▶ **課題の内容**
(A) 富士山と天皇制についての文章を読んで、次の問いに答えてください。
(i) 筆者の妹のこどもたちは、どのくらいの齢か。
(ii) 富士山が見えたとき、妹は手をどうするか。
(iii) 筆者が戦後の過ごされ方を好きだと挙げているのは、どの天皇か。
(B) 富士山と天皇制についての文章を、最後の文の後から書き継ぐこと。

かどいの『I'm in Rock!-Ⅱ』

ある文筆業者(分泌業者ではない)の生存証明。基本的に毎日更新。

富士山と天皇制と幸福の実現と

 俺の妹は富士山が好きだ。
 出先で富士山が見えると大はしゃぎ。もうこどもがふたりとも大学生って齢なんだけどね。特に富士山目的ではないが遠出したら偶さか見えた、なんて時にも、「富士山! 富士山! わー!!」って、手をぱたぱたさせて喜ぶ。
 でも、だからといって富士講に参加しようなんてことは考えない。多分、きちんと登ったことはない。
 なんかふわふわと、富士山というイメージを愛しているっぽい。
 ぶっちゃけ、この先の生涯で一度も富士山が見られないぞと宣告されても、そう嘆かないと思う。「そっかー、それは悲しいなー」とは言うものの、落胆のあまりげっそりしたり、日々に張りがなくなり幽霊のようになったりということはないだろう。
 それでも見えると「わー!!」と叫び、満面の笑顔となって、手をぱたぱたさせる。

 一方、今回の皇位継承での日本のひとびとの姿を見ていて思ったんだが。
 正直、いきなり天皇制が廃止されたとして、「もう生きる気力はなくなった」となるひとは少ないだろうと思う。でも、今回のようなことがあればうれしくなるし、気持ちが盛り上がったりもするわけだ。
 当の俺自身、日本の天皇家は好きで――特に昭和天皇の戦後の過ごされ方から現上皇今上天皇の佇まいなどはすべて好きで、それぞれひとりの“人間”としても尊敬している。だから今回のような、ご本人が天皇という立場もご自身の人間としての在り方も熟考された上で、周囲も力を添えた譲位の実現は、天皇制そのものや今後についての課題はさておき、感情的な部分で「よかったなあ」と思っている。
 おそらく多くの日本のひとびともそういう印象なのではあるまいか。

▶ **データ一覧**
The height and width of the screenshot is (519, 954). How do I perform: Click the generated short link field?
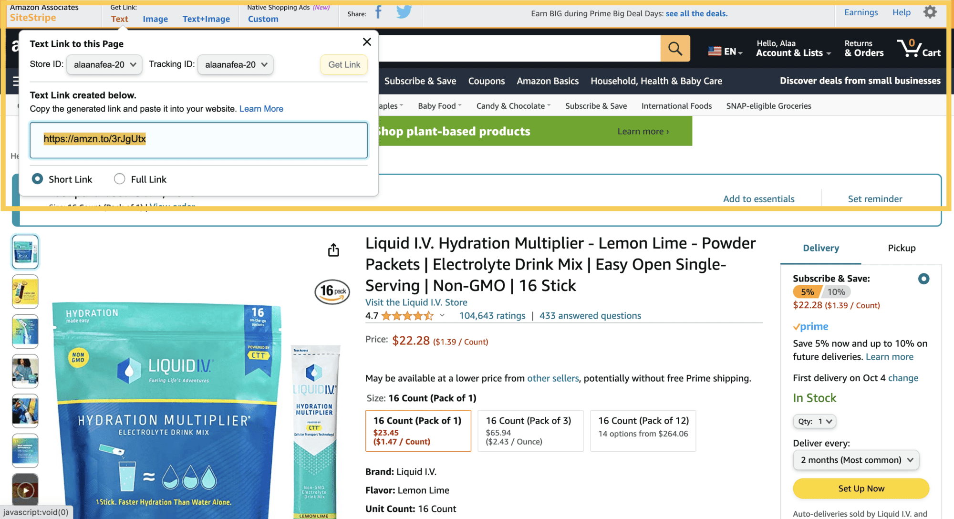click(198, 140)
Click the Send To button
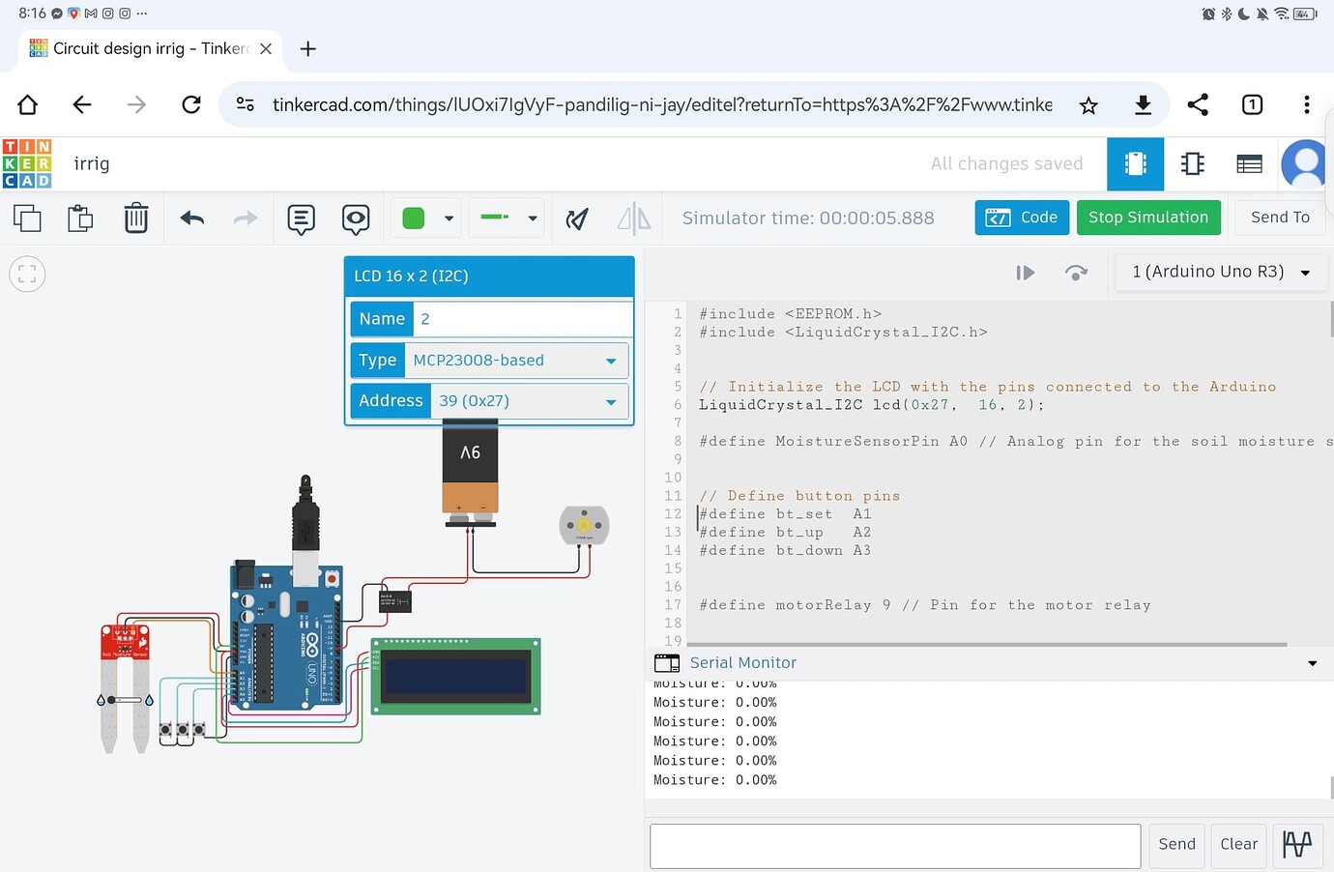The image size is (1334, 872). [1280, 218]
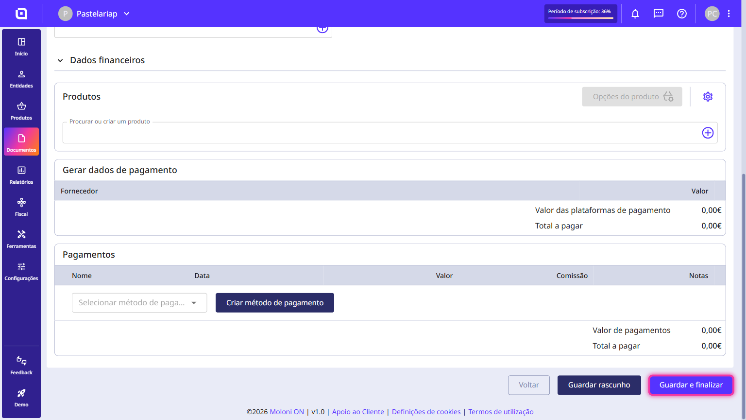Open the chat messages icon
This screenshot has height=420, width=746.
click(x=659, y=14)
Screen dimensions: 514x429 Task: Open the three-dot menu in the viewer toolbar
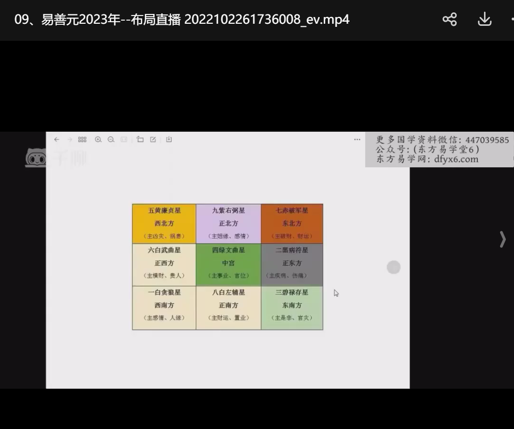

▶ **各課題の解答**
(A)
(i) ふたりとも大学生という齢。
(ii) 手をぱたぱたさせる。
(iii) 昭和天皇。

(B)
 そして俺の場合は、もし今後、現代的な社会の再構築などの過程で、やむを得ず天皇制が廃止されたとしても、強固に反対したり、“先生”のように殉じたりはしない。(もっとも“先生”だってそれは同様で、単にK絡みの人生に決着をつける言い訳に使っただけなのだろうけれども)
 多くの日本のひとびとも、そうなのではあるまいか。

 ……なんか似てね?
 妹の富士山愛好と、俺やその他のひとびとの天皇への敬意。

 もしかすると日本のひとびとは、昔からそういうのが得意なのかもしれない。
 はっきりとして強烈な動機に基づく、明らかな指向性をもつ意志ではなく、曖昧模糊としてさほどの強さをもたない、漠然とした意識。
 進駐軍が半ば苦し紛れの置き土産にしていった“象徴天皇”というスタイルを、彼らにもよくわからなかっただろうその実現の方法を、やんわりと受け入れ、自らのものにした……という印象が、突如として湧きあがったわけよ。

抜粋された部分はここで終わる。